The adductor complex is the group of muscles which squeeze your thighs together. Since women often sit with crossed legs the adductor muscles commonly develop excessive tension.
There are several reasons you might wish to stretch the groin and inside of the thigh muscles called the hip and thigh adductors (opposite of abductors). You might have pulled the groin and been recommended to gently stretch or you may have a pelvic problem requiring more flexibility.
You might even a knee issue, such as when a weaker gluteus medius pulls against the stronger adductor muscles causing imbalance at the knee joint, causing an injury. When the adductors are short and tight, they can have an effect on one of two places, the top of the muscle, which is the pelvis, or the lower end – which is the knee. As a weaker joint, it is most likely the knee joint which is going to be affected since the tight adductors can cause the femur to become internally rotated.

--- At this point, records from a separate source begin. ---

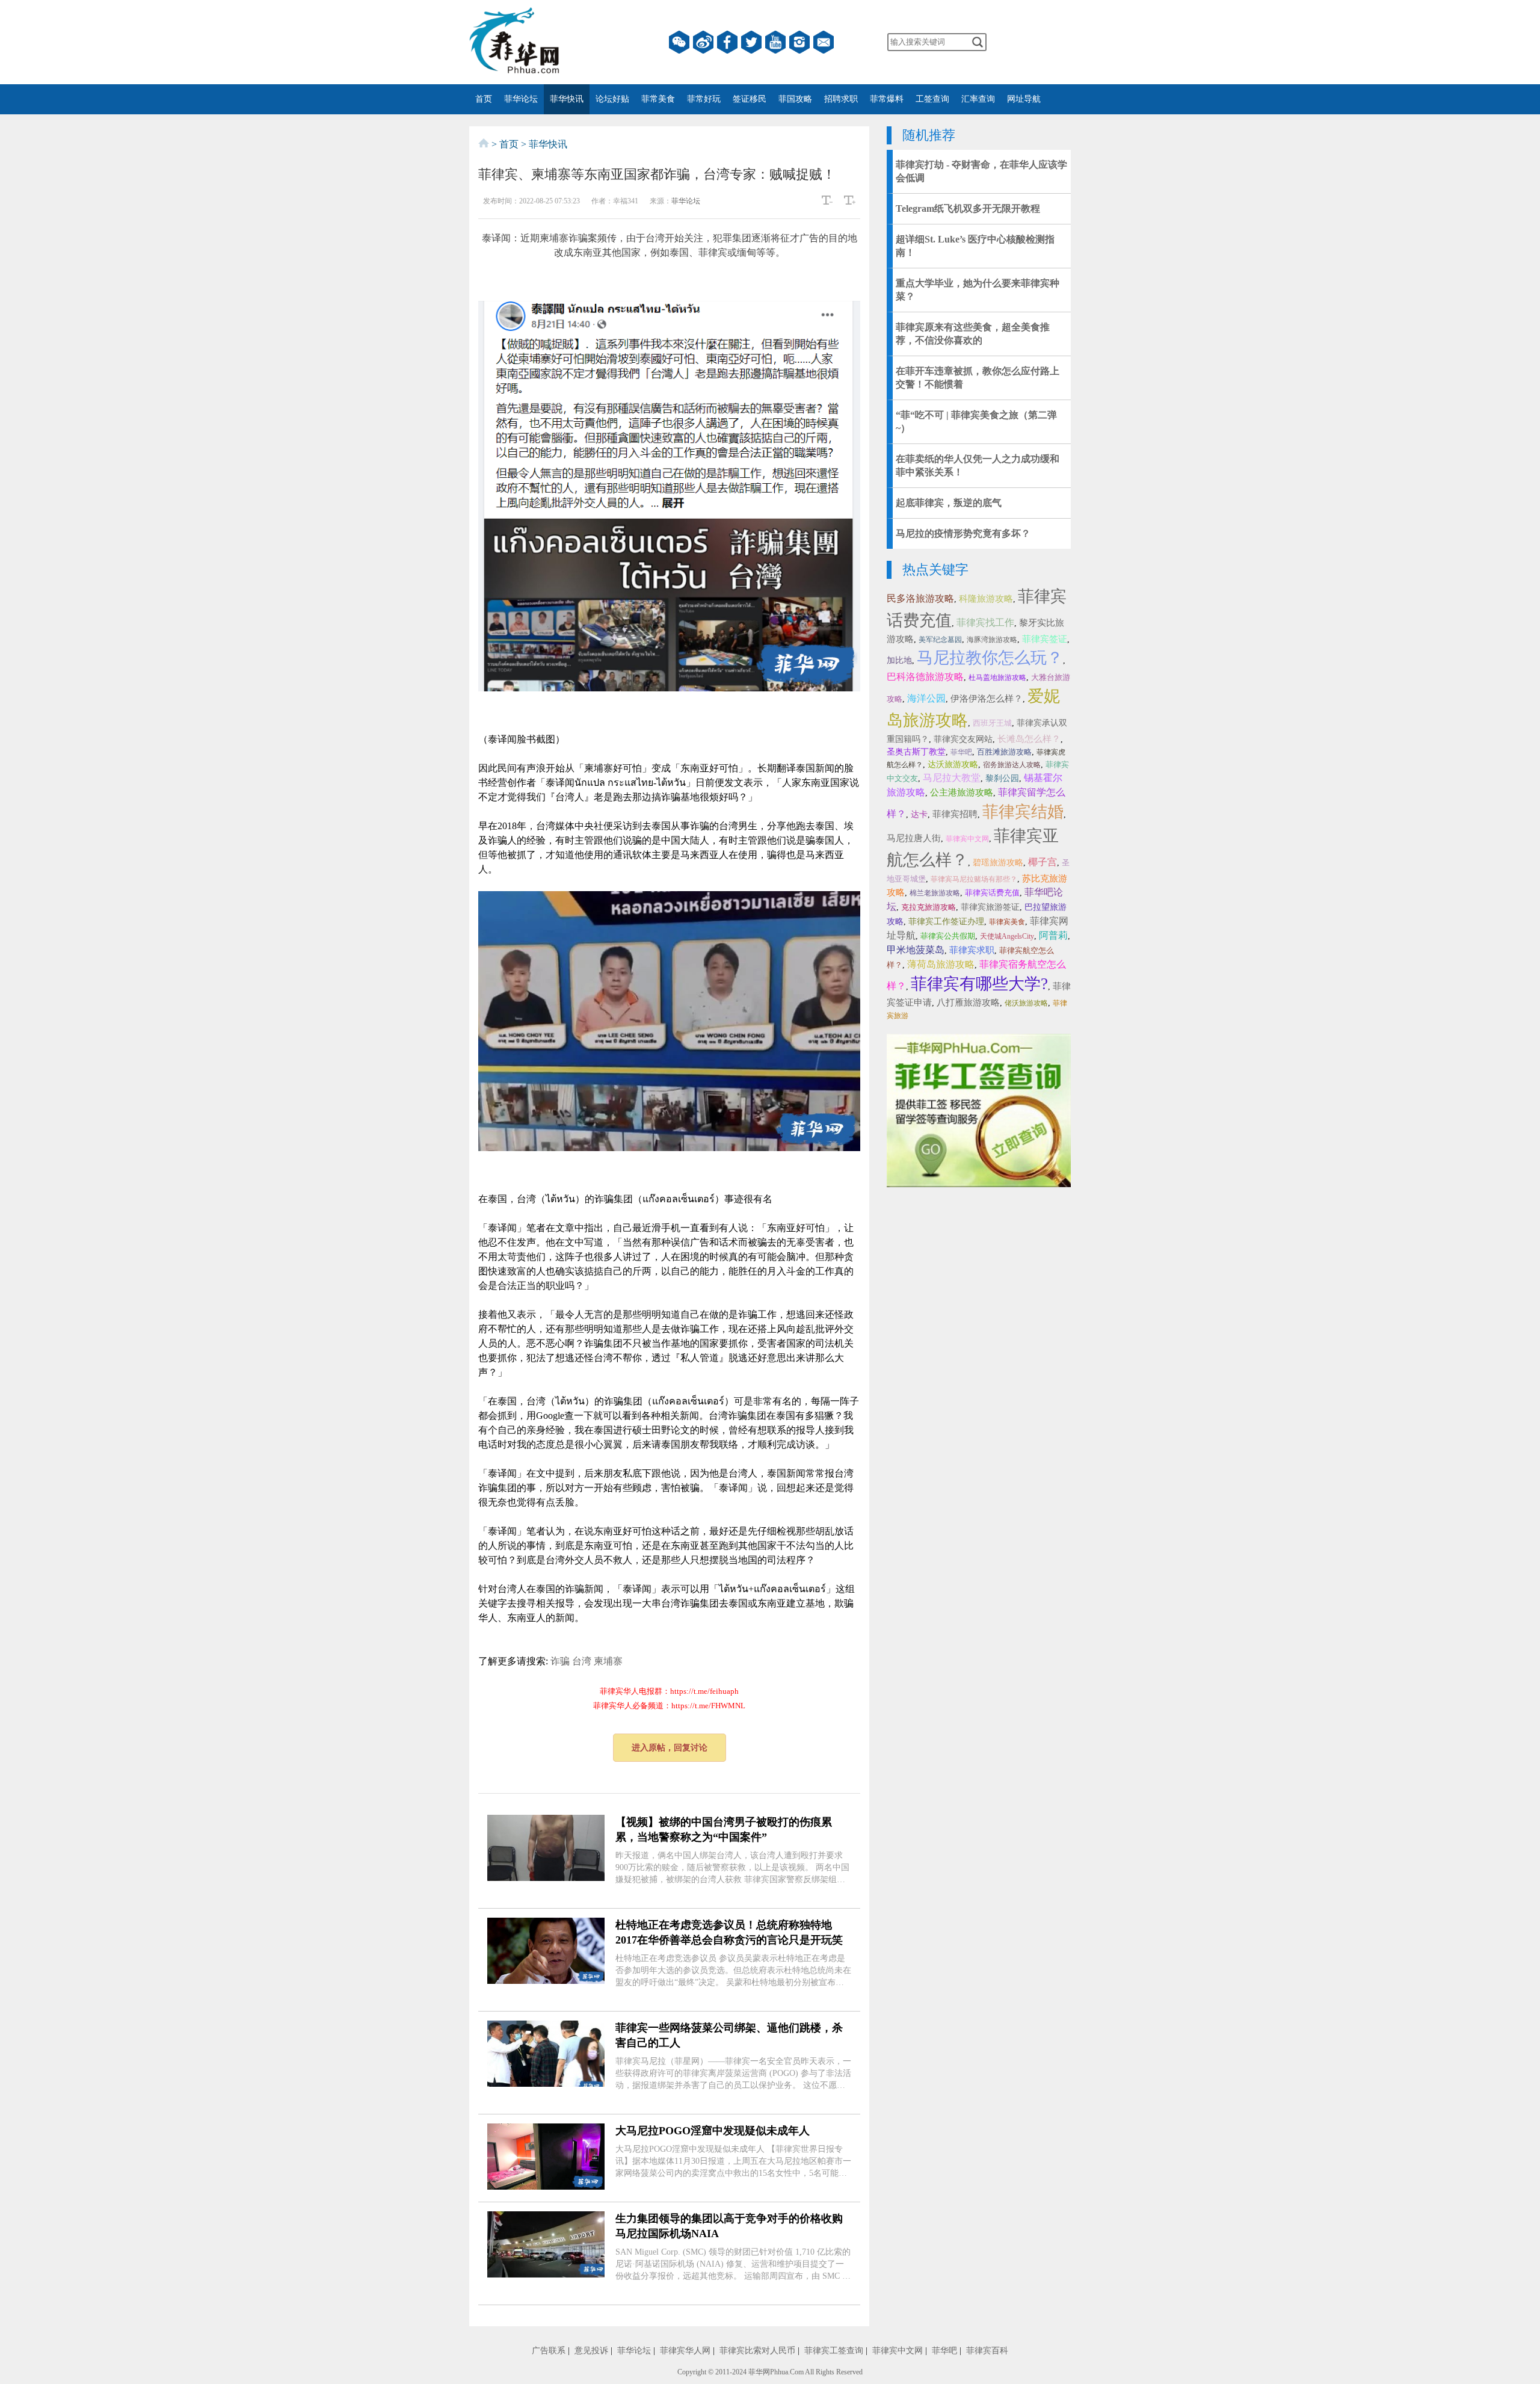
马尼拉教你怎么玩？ (990, 658)
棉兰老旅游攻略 (935, 893)
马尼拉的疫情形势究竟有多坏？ (963, 533)
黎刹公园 (1002, 778)
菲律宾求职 (971, 950)
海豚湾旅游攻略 (992, 639)
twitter (751, 42)
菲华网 (759, 2372)
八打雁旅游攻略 (968, 1002)
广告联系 (548, 2350)
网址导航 (1024, 98)
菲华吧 (961, 752)
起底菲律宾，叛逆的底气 (949, 503)
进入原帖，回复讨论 (669, 1747)
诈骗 (560, 1661)
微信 (679, 42)
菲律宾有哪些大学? (979, 984)
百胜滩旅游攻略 (1004, 751)
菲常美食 (658, 98)
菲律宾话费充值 (992, 892)
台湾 (581, 1661)
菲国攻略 (795, 98)
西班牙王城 (992, 722)
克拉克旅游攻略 (928, 907)
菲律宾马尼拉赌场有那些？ (974, 879)
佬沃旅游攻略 (1026, 1003)
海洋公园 (926, 698)
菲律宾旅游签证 (990, 907)
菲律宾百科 (987, 2350)
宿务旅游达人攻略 (1012, 765)
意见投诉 (591, 2350)
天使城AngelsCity (1007, 936)
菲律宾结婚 (1023, 812)
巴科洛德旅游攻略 (925, 677)
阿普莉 (1053, 935)
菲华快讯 (567, 98)
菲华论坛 (521, 98)
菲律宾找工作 (985, 622)
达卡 (919, 814)
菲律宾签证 (1044, 639)
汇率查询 (978, 98)
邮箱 (823, 42)
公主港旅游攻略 (961, 792)
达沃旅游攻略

A likely result of this imbalance is knee pain, since the joints of the knee will no longer line up properly. Tight adductors can be demonstrated by a knock-kneed appearance. This indicator of adductor tightness is especially evident in the bottom of a squat when the hips are almost fully flexed.
- Sit on the floor.
- Press the soles of your feet together.
- Pull your feet the closest you can.
Put your hands on your ankles to where your elbows are lined up with your knees.
Push against your elbows trying to close your legs. (This contracts your groin muscles to help you get a deeper stretch.)
Push your knees down.
The first way to stretch your pulled groin is the butterfly stretch, a stretch of modest difficulty that should be accessible enough for practically anyone to have a go at it. You begin this stretch by first sitting on the ground. Bend both of your knees in such a way that the bottoms of both of your feet end up touching each other. At this stage, make use of your hands to hold on to your feet. While in this position, use both of your elbows to make contact with your knees and then push them down toward the floor. Keep this position for about 10 to 15 seconds, but keep in mind that this should be a gentle stretch. If you start to feel some pain beyond the mere stretch, back off the motion.
Lunges are another effective way to stretch your pulled groin. Get yourself into the lunge position, which involves standing with your feet shoulder width apart, then stepping forward with one foot so that your heel lands first. In the lunge position, make sure that your knee is at 90 degrees and right over your toes.
Now, put both your left knee as well as your right foot on the ground. Make sure that your back is very straight and your right leg is perpendicular to the ground. To intensify the stretching your pulled groin, just lean forward just a little bit, and do so for about 10 seconds. Finally, switch up your legs and do the pulled groin stretch for your other leg.
Standing Groin Stretch
Start off this position by standing with your feet farther apart than shoulder width. Lean to the right side by using the weight of your body. Next, put your right elbow onto your right knee so that you succeed at stretching your left groin. While you’re doing this, keep both of your feet pointed forward. Keep your body in this position for between 15 and 20 seconds. Switch sides and do the same actions to stretch your right groin.